An egg on the edge

I’ve abandoned the car and I’m exploring some of the abandoned buildings of Westray.

This building has what must be a piece of shipwreck as a lintel:

Ruin - The Hall of Einar - photograph (c) David Bailey (not the)

And this one has a Raven’s nest above the massive fireplace, with its small nooks. There’s the usual mixture of natural materials and beach debris, such as fishing rope, in the nest construction. This house must have been very cosy in its day:

Ruin - The Hall of Einar - photograph (c) David Bailey (not the)

Past the ruins, I’m walking on bare rock looking out to sea. There’s a Great Northern Diver out there and I’ve just seen a Red-Breasted Merganzer. I look down and there’s a huge nest next to me.

Great Black Backed Gull nest - The Hall of Einar - photograph (c) David Bailey (not the)

It has a solitary egg, pale greenish, with speckles. It’s an untidy nest made out of plant stems, many of which are fine and look like dried grass. Unusually there’s no plastic or rope in its construction.

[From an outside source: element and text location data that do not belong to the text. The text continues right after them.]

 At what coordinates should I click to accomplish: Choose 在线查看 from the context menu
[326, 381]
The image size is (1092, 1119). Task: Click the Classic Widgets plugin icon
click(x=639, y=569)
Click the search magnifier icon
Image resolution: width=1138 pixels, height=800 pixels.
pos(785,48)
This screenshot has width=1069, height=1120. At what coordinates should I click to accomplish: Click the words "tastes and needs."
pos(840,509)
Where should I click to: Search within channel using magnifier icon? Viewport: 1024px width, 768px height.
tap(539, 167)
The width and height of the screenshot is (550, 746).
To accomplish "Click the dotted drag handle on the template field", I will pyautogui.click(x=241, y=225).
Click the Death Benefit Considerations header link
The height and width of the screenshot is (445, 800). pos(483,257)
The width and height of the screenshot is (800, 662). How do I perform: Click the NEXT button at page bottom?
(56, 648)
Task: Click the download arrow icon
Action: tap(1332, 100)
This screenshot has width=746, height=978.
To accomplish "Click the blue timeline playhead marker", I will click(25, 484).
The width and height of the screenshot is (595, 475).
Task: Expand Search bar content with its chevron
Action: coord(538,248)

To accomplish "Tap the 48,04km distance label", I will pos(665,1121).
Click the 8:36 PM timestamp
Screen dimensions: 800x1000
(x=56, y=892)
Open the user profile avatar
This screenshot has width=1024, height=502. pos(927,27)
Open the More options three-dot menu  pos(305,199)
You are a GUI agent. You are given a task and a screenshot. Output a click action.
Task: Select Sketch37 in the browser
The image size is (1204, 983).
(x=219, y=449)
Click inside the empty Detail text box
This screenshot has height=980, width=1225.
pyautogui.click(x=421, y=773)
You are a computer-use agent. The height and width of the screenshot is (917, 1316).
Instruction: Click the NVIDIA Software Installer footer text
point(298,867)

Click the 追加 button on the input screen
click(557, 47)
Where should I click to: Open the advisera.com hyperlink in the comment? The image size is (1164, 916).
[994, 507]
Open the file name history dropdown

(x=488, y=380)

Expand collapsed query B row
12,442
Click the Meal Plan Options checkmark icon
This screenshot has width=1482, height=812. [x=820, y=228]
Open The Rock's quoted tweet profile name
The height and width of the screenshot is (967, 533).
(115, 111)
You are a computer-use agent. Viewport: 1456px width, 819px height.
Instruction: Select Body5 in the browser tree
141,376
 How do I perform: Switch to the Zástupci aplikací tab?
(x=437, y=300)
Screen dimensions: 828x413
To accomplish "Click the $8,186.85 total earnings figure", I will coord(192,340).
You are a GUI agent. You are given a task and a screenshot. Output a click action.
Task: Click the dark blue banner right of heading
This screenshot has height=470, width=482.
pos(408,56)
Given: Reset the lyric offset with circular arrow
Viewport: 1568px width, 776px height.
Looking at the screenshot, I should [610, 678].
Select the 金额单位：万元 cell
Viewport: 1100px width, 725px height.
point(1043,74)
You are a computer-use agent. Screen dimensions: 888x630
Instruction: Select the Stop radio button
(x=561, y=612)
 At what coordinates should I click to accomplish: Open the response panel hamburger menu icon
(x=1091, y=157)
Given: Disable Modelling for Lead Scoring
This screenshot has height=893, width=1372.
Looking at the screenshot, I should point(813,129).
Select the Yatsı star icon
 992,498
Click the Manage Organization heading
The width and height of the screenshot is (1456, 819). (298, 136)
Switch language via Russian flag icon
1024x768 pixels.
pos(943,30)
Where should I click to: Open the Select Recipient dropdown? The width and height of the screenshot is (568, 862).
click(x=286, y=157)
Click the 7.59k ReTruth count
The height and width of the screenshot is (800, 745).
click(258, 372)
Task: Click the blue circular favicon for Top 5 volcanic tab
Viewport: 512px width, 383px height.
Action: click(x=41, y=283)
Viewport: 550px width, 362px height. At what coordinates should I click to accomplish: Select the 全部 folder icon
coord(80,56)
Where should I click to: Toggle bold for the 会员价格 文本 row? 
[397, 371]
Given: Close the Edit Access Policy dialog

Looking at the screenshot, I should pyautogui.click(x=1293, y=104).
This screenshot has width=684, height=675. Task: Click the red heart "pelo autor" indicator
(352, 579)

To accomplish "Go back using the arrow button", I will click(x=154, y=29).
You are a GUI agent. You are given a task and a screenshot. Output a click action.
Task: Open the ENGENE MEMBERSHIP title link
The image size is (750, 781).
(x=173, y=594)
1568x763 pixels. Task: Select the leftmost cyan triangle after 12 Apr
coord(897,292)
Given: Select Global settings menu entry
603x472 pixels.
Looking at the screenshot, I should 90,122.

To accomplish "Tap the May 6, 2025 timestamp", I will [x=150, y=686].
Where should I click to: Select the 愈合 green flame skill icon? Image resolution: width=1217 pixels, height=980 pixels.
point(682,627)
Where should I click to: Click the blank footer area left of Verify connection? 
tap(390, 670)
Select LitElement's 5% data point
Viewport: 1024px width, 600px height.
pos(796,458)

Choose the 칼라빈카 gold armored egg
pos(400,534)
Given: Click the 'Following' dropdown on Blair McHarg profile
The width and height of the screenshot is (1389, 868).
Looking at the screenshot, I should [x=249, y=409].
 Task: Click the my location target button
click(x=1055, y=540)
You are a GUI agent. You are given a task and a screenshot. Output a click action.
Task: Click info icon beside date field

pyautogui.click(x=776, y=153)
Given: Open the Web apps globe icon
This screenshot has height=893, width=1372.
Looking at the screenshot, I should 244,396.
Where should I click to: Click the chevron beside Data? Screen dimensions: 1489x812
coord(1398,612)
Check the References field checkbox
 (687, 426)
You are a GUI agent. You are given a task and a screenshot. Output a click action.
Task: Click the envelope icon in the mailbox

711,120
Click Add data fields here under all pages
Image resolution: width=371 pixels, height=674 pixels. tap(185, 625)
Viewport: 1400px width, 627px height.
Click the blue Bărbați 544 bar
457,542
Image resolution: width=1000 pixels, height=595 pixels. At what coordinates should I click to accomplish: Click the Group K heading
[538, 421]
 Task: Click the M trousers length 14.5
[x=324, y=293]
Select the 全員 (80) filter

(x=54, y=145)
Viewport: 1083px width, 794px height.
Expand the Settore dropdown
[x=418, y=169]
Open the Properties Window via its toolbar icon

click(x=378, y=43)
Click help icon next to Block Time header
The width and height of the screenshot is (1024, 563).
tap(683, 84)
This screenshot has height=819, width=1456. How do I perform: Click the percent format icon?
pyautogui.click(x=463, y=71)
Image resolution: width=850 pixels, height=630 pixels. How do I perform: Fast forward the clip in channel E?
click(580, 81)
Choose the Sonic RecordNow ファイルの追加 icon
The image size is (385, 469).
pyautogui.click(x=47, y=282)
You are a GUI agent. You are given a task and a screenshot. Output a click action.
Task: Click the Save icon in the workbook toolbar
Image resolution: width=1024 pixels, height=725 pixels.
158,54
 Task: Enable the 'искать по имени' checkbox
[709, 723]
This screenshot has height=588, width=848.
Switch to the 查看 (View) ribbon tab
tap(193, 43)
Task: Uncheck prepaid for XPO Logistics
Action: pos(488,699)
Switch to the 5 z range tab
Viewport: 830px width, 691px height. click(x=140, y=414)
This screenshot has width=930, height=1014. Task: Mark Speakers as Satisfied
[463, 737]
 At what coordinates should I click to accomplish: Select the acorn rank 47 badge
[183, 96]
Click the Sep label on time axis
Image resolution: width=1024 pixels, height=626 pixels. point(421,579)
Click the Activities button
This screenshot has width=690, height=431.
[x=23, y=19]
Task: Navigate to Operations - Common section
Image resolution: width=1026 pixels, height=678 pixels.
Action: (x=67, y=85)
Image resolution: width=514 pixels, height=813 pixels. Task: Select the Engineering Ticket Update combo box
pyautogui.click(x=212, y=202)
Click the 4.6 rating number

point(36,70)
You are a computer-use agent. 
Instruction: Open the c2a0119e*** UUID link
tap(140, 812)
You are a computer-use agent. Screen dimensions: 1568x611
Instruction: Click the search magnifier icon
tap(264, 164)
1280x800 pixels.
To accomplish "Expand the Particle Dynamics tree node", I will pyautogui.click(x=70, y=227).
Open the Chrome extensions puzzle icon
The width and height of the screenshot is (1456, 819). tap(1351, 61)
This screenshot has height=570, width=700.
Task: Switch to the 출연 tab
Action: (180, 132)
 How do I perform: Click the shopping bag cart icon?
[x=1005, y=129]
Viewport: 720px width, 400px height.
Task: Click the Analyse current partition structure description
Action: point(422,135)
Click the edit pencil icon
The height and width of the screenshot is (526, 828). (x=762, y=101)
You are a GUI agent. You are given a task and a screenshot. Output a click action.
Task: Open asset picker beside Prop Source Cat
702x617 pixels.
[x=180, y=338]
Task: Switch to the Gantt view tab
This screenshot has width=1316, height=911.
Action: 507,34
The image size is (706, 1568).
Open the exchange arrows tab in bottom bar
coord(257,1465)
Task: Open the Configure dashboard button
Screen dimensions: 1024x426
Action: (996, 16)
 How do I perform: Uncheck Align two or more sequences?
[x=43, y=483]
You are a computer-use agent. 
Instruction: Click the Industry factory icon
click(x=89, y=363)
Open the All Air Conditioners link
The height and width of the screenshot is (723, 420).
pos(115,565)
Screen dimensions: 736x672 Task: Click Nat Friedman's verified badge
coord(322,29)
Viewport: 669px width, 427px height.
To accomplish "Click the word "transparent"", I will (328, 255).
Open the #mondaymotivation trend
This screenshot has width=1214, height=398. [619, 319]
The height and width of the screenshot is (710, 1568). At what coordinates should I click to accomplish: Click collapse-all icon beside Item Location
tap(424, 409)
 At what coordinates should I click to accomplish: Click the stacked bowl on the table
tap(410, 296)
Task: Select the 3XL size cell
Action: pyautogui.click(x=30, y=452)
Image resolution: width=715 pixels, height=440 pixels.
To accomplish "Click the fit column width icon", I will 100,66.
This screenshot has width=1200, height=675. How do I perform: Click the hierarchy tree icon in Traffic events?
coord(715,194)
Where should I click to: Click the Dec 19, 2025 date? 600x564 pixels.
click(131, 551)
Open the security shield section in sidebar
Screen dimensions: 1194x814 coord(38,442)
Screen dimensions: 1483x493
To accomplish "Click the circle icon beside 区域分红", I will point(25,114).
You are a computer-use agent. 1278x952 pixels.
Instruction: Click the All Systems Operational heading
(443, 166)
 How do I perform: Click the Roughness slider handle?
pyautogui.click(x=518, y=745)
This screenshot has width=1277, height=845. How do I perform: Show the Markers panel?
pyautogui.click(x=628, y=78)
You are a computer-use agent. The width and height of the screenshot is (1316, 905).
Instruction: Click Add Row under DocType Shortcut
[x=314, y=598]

My first thought is that it’s a duck egg or a goose egg, given that colour, but then sense reigns supreme and I realise it must be a Great Black Backed Gull egg and nest. With an egg that size, the female can only lay one a day and so she will wait until there’s a full clutch of three eggs before starting to incubate them. I scuttle off, way of getting a slap on the head from an irate Great Black Backed Gull. They’re not a species you’d want to annoy.